Aim of the task: Each line below with the word "scrollbar" needs to be copied.

Data entries:
[Start of Attachment]
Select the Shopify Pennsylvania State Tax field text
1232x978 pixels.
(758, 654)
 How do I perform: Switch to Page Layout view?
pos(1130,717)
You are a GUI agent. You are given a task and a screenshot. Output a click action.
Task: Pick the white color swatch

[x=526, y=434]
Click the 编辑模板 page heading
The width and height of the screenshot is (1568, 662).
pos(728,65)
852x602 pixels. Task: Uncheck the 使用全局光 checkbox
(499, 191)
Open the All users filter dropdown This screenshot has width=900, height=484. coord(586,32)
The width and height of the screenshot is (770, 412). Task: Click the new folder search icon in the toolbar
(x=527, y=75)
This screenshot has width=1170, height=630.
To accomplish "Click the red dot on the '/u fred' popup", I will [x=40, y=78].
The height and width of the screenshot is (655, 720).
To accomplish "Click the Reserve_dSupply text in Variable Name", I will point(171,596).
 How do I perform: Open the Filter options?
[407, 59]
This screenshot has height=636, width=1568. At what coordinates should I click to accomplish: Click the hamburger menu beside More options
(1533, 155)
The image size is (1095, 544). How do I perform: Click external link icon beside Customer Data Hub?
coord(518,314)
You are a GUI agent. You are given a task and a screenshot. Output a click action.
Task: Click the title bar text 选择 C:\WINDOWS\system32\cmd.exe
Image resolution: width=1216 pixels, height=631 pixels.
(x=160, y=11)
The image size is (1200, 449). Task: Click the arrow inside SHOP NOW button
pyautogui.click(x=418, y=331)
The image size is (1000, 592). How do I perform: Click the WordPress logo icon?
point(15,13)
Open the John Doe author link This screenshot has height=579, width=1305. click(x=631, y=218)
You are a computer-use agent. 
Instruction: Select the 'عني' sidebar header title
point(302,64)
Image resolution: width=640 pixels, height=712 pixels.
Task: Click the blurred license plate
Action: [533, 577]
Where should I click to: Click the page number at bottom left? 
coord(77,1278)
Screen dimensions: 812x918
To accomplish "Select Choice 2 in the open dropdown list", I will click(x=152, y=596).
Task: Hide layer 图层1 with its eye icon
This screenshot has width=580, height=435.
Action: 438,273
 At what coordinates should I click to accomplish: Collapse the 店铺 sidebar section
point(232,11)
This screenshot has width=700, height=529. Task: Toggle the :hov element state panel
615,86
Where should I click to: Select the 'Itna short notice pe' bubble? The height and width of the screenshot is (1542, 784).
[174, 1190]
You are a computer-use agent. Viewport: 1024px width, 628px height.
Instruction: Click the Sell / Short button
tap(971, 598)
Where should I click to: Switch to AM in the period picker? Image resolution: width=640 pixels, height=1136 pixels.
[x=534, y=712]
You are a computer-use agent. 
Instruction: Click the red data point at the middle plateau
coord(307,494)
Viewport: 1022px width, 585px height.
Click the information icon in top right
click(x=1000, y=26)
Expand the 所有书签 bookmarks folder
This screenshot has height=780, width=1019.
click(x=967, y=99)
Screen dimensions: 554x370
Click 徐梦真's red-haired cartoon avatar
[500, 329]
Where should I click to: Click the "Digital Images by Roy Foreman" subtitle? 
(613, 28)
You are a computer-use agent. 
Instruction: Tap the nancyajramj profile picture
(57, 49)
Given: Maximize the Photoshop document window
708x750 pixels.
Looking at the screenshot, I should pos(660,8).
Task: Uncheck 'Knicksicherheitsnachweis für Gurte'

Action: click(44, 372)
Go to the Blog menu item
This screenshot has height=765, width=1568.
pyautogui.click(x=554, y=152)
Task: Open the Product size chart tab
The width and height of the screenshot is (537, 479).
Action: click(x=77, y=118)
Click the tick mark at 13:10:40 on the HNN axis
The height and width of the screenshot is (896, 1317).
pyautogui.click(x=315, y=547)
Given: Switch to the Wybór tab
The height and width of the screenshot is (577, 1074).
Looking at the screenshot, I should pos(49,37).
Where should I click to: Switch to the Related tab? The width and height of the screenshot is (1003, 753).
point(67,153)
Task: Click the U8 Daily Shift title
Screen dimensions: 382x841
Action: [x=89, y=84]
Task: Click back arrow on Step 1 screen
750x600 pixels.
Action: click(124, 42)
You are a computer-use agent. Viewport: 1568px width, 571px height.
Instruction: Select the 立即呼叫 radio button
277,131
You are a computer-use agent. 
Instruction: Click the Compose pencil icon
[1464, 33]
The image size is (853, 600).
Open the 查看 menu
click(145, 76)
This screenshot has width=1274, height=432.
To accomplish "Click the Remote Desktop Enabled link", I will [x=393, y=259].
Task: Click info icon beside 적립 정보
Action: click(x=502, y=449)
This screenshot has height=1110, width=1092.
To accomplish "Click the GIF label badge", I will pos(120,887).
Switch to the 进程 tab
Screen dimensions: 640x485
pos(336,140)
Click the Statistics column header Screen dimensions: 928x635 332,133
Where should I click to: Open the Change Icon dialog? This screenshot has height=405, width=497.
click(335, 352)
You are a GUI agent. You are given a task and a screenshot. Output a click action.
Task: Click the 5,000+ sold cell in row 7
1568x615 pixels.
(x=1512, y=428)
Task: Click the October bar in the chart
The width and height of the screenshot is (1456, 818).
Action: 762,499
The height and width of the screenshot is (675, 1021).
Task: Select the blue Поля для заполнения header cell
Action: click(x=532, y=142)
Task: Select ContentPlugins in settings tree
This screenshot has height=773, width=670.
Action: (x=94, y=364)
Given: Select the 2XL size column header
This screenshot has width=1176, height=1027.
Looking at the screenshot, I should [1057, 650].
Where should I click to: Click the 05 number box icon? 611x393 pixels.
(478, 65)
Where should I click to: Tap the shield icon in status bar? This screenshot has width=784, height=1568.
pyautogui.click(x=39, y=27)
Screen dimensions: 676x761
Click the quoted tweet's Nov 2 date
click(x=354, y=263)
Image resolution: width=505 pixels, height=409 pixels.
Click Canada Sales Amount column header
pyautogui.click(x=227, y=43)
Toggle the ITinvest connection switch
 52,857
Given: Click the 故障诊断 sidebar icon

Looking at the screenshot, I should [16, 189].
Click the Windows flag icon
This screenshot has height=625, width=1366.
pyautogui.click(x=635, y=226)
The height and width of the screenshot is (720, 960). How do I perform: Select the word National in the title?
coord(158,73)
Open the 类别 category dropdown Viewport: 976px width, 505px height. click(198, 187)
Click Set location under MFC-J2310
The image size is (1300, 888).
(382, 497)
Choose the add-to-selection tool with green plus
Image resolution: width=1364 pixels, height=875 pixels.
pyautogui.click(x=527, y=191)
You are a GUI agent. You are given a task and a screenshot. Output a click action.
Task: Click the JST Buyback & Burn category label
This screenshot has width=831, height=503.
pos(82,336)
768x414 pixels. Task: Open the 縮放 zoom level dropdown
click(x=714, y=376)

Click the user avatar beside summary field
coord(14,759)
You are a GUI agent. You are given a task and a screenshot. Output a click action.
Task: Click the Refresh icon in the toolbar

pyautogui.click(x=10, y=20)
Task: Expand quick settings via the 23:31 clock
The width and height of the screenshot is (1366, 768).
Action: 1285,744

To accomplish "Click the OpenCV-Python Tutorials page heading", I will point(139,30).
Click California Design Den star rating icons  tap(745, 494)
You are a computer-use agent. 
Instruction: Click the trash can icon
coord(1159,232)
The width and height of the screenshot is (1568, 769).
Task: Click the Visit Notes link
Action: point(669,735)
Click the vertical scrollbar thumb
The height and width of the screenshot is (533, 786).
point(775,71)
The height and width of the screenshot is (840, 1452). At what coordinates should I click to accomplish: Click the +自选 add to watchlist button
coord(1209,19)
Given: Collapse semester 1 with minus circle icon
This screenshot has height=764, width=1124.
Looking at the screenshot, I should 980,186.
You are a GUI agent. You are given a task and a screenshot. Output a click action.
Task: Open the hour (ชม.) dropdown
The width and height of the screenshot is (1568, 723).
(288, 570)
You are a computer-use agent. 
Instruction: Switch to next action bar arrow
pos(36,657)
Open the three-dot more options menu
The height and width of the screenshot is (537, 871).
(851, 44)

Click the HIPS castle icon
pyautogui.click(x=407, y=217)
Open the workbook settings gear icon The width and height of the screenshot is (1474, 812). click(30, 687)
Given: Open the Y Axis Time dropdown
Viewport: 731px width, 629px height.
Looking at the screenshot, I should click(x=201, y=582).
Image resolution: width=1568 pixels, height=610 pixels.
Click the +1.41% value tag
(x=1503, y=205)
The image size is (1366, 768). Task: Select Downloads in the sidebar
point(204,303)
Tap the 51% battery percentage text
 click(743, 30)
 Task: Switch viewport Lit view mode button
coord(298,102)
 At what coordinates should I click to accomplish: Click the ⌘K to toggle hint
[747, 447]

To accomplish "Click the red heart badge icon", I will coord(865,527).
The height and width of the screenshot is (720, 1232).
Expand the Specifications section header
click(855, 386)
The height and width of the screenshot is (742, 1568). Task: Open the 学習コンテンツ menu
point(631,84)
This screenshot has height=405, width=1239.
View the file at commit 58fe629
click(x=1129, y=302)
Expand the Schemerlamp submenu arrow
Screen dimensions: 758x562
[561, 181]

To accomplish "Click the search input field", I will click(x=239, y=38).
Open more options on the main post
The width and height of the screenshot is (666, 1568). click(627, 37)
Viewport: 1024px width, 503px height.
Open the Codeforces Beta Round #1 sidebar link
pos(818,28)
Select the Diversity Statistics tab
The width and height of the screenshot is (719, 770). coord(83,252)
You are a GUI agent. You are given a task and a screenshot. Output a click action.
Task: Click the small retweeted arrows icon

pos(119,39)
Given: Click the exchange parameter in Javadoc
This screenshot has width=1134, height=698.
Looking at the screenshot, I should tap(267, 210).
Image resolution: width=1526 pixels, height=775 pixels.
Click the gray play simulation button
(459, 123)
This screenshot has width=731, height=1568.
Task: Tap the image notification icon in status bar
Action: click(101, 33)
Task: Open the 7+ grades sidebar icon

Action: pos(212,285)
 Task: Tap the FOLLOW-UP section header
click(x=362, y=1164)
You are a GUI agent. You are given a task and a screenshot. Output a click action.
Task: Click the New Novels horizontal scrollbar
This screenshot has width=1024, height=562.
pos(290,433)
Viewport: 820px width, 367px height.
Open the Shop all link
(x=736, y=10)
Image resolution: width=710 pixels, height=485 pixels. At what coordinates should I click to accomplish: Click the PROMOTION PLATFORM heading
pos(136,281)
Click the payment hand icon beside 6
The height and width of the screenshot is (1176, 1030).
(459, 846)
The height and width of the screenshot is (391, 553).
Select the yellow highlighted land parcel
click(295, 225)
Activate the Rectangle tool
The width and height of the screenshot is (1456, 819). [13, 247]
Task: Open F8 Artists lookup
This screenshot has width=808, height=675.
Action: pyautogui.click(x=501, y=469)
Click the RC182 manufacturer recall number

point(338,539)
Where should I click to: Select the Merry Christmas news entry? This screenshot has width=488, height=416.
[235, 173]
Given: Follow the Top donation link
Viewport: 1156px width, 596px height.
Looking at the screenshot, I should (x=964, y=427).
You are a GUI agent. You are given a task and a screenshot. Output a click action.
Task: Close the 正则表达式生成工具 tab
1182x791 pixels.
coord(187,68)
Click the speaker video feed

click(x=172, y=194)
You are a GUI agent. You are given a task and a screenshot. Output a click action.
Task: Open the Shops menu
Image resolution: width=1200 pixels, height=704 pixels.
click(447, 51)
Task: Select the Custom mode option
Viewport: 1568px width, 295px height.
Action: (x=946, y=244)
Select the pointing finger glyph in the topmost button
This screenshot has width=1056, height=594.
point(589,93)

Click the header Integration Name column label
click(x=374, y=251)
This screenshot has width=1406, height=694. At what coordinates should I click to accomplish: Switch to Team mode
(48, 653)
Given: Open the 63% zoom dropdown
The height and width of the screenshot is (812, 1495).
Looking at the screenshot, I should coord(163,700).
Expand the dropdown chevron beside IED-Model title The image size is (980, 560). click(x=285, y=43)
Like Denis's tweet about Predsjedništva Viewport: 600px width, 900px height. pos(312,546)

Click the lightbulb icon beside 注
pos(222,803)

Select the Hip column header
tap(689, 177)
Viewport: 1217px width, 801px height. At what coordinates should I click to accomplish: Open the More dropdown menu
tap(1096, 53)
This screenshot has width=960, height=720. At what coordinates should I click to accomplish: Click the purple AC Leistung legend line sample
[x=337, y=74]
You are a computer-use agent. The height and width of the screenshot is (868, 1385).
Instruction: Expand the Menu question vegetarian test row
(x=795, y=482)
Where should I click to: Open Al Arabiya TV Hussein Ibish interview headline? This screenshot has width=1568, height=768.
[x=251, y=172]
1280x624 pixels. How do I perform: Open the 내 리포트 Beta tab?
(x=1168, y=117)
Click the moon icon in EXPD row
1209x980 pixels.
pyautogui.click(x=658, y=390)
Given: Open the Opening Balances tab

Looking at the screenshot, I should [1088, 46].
[End of Attachment]
Final answer:
Click the vertical scrollbar thumb
Task: Click the New Novels horizontal scrollbar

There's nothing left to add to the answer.